As you may recall, Obama charged the nation's poet laureate, Kay Ryan, with asking living poets to go back and expunge negativity and obscurity from famous poems of the past, with the goal of making them more accessible and transparent. For those of you who are critics of wasteful spending: to his credit, Obama made it very clear that the poets are not to be paid for their efforts. Like all artists, they do their best work when subsisting modestly on the sheer pleasure they get from practicing their craft. All of the funding for this project will be used to publish revisions of the poems in an inspirational volume, under the bipartisan leadership of Laura Bush.
A good example is the revisionary work that has now been completed on T.S. Eliot's "The Wasteland", a poem that was recently modified by poet Wendell Berry. The opening line of this famous poem now reads:
APRIL is the kindest month, breeding
Lilacs out of the dormant land, mixing
Memory and desire, stirring
Dull roots with spring rain.
Berry removed the Greek epigraph to the poem (because, after all, who reads Greek anymore): references to Hades, even in a dead language, only signal a disincentive to hope.

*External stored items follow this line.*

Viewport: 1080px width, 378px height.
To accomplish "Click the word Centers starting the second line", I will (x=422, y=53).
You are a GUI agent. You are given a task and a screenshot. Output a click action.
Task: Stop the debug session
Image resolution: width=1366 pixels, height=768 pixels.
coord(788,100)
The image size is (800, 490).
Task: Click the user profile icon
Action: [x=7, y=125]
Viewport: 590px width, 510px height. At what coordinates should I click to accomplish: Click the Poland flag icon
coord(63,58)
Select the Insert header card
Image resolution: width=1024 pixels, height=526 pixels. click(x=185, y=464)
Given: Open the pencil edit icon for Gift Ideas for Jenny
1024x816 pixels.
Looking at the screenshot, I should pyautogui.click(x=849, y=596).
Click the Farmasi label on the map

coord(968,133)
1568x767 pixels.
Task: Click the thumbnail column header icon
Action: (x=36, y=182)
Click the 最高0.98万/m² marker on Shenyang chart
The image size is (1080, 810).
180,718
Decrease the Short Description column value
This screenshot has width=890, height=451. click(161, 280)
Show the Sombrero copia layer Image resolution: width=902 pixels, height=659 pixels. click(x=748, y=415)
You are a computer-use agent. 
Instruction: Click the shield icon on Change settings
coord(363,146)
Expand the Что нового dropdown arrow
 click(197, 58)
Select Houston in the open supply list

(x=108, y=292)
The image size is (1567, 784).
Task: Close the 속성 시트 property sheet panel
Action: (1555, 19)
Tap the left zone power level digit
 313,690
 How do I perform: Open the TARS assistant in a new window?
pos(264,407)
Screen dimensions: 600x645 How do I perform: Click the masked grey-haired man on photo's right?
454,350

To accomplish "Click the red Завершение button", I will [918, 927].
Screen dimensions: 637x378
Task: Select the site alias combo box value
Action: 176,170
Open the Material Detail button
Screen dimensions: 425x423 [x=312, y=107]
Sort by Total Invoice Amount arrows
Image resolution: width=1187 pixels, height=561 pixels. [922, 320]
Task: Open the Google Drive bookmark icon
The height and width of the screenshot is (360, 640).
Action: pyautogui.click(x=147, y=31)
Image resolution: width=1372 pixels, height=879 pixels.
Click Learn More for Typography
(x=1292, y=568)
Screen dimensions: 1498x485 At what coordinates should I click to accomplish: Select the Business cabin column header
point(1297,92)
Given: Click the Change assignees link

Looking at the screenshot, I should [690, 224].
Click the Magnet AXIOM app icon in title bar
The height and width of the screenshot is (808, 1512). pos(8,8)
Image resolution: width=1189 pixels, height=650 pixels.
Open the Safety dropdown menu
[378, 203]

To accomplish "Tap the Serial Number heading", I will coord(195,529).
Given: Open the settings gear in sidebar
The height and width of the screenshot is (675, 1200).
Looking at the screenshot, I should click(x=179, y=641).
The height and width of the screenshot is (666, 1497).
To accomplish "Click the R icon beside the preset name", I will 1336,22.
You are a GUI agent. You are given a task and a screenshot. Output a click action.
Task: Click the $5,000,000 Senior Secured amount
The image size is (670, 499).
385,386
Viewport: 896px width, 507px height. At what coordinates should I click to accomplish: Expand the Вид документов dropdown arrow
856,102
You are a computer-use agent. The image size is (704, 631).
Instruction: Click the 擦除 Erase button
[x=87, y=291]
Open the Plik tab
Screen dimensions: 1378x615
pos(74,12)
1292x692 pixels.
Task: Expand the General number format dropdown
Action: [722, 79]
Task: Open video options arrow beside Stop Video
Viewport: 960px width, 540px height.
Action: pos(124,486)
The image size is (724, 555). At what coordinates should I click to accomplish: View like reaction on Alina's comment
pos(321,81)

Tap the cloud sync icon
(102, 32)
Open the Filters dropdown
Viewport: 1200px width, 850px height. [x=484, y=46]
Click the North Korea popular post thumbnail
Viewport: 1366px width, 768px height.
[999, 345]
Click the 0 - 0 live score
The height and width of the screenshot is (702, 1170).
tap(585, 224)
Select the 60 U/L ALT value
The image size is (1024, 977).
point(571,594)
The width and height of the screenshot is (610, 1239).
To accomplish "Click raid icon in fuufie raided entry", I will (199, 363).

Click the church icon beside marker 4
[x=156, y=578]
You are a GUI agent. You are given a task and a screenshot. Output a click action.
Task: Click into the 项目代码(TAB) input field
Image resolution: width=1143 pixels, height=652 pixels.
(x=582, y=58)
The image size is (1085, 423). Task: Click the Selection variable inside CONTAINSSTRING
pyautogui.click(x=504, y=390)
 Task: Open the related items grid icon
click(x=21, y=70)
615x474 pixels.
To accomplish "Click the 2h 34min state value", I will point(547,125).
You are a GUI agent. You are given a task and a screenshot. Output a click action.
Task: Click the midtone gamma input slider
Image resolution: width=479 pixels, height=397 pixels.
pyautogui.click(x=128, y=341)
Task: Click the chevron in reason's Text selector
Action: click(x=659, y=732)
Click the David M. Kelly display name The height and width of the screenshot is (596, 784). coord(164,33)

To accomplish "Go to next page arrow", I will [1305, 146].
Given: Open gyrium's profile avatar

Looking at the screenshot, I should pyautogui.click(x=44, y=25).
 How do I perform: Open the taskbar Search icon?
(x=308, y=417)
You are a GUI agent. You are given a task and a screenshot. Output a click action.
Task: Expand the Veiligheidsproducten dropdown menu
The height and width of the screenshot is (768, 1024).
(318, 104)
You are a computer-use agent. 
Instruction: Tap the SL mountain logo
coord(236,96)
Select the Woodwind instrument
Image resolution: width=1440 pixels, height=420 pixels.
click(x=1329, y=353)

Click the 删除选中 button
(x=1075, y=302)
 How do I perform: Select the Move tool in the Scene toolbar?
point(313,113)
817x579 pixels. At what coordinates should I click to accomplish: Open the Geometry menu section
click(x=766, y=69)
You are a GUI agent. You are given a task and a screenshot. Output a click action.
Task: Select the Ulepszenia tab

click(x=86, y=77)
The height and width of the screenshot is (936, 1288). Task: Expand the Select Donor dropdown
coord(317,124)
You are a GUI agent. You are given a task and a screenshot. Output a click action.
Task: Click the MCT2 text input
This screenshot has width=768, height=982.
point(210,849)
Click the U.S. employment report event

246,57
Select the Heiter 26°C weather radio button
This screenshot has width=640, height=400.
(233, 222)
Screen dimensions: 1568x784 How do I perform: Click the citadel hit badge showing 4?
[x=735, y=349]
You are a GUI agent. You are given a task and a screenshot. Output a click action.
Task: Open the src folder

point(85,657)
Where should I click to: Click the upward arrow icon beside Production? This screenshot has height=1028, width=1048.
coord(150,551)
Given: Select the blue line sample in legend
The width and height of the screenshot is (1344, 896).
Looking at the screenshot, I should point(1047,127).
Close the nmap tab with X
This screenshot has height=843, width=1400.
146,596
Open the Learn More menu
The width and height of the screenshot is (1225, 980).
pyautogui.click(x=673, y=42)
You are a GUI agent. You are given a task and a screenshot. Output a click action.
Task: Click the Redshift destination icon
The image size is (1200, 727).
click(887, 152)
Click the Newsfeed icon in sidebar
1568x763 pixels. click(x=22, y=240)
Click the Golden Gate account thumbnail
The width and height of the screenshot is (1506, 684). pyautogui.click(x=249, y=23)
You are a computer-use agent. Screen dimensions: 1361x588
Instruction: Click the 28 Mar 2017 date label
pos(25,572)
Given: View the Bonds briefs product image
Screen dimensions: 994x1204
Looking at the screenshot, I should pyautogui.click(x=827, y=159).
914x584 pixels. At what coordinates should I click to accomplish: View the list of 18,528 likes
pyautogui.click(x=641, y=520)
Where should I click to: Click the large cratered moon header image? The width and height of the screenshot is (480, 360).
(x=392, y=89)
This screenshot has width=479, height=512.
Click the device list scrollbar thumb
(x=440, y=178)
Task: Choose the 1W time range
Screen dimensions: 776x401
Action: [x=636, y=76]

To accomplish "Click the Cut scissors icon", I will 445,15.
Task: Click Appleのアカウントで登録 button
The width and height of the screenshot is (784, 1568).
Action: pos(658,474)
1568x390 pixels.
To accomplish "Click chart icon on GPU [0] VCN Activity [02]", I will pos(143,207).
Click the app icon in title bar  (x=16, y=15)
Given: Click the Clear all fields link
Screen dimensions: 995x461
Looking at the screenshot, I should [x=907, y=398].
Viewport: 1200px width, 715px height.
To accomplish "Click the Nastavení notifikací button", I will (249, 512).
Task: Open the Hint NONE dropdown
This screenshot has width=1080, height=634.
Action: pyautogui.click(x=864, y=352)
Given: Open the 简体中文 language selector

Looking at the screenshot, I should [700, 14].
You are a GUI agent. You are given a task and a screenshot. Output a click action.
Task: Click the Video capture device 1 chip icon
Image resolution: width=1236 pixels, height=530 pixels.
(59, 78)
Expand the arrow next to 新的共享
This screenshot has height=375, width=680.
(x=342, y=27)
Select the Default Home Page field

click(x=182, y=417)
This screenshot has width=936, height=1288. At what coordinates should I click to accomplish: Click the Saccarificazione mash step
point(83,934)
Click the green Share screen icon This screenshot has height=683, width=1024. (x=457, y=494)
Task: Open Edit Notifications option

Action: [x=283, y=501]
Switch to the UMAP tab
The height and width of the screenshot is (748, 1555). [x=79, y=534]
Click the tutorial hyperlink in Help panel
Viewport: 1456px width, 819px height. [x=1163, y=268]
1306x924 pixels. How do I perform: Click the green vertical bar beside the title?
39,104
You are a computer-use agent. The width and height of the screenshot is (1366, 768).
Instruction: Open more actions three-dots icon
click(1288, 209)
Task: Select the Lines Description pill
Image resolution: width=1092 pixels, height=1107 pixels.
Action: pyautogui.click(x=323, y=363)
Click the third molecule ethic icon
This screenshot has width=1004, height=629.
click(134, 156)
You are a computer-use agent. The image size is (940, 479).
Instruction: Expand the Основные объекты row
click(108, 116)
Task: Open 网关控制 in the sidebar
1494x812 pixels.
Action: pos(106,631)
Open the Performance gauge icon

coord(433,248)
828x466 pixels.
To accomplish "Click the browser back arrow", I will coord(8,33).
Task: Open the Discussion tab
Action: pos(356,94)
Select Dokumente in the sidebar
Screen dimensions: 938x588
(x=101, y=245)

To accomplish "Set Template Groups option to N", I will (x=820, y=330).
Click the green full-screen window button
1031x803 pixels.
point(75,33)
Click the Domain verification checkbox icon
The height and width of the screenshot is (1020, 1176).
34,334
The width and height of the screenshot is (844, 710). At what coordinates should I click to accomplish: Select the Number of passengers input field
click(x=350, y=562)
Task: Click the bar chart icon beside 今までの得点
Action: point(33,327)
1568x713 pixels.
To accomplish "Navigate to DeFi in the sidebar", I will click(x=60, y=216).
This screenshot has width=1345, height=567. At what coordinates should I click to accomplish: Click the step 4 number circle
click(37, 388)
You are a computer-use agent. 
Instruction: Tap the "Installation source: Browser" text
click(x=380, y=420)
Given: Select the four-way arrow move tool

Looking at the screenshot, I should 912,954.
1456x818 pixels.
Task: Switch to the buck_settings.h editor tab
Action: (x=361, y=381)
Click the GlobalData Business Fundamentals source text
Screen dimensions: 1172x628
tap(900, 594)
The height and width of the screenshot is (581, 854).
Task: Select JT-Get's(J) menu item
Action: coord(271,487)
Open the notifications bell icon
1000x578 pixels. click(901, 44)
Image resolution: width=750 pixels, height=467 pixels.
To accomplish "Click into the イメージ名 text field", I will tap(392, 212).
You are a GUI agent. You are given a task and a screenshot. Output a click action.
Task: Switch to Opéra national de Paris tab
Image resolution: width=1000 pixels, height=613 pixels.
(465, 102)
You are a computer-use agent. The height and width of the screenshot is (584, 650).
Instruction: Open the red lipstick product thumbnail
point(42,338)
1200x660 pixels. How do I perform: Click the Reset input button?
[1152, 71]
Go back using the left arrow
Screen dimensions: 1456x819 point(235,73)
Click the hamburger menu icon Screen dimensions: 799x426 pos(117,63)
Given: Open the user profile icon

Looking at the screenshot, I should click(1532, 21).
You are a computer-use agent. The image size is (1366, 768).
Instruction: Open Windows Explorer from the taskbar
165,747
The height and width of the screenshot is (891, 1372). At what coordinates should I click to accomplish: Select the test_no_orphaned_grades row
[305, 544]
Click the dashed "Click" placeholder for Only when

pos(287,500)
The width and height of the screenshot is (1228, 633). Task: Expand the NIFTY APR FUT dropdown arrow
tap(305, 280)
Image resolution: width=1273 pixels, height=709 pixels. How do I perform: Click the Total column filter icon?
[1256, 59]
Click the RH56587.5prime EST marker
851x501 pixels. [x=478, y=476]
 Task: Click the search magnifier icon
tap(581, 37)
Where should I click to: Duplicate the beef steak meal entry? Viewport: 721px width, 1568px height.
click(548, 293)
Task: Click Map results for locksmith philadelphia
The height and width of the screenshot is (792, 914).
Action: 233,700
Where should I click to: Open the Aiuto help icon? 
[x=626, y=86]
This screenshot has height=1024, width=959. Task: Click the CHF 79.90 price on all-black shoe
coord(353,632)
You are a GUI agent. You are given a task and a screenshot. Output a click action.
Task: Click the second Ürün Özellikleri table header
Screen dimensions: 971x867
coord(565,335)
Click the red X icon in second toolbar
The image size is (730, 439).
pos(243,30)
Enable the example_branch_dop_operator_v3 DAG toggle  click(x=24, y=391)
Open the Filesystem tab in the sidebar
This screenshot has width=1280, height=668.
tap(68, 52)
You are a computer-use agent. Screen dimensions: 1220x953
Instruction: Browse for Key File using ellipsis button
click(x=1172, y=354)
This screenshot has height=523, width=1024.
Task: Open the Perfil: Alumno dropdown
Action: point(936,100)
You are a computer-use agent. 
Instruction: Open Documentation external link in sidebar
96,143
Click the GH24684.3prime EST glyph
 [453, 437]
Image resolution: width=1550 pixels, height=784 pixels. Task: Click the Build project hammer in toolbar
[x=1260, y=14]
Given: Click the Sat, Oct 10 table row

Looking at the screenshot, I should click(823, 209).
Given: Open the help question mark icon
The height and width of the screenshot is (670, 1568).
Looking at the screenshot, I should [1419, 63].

Footnotes to poems violate the preferred protocols of the art form, requiring readers to have a frame of reference that exceeds the 100-mile radius of sincere local acute observation, the most valued perspective for a writer.
Here is the full first stanza of the new "The Wasteland." I don't think it is Berry's strongest work, but he's done an admirable job of making this a less depressing and disturbing poem.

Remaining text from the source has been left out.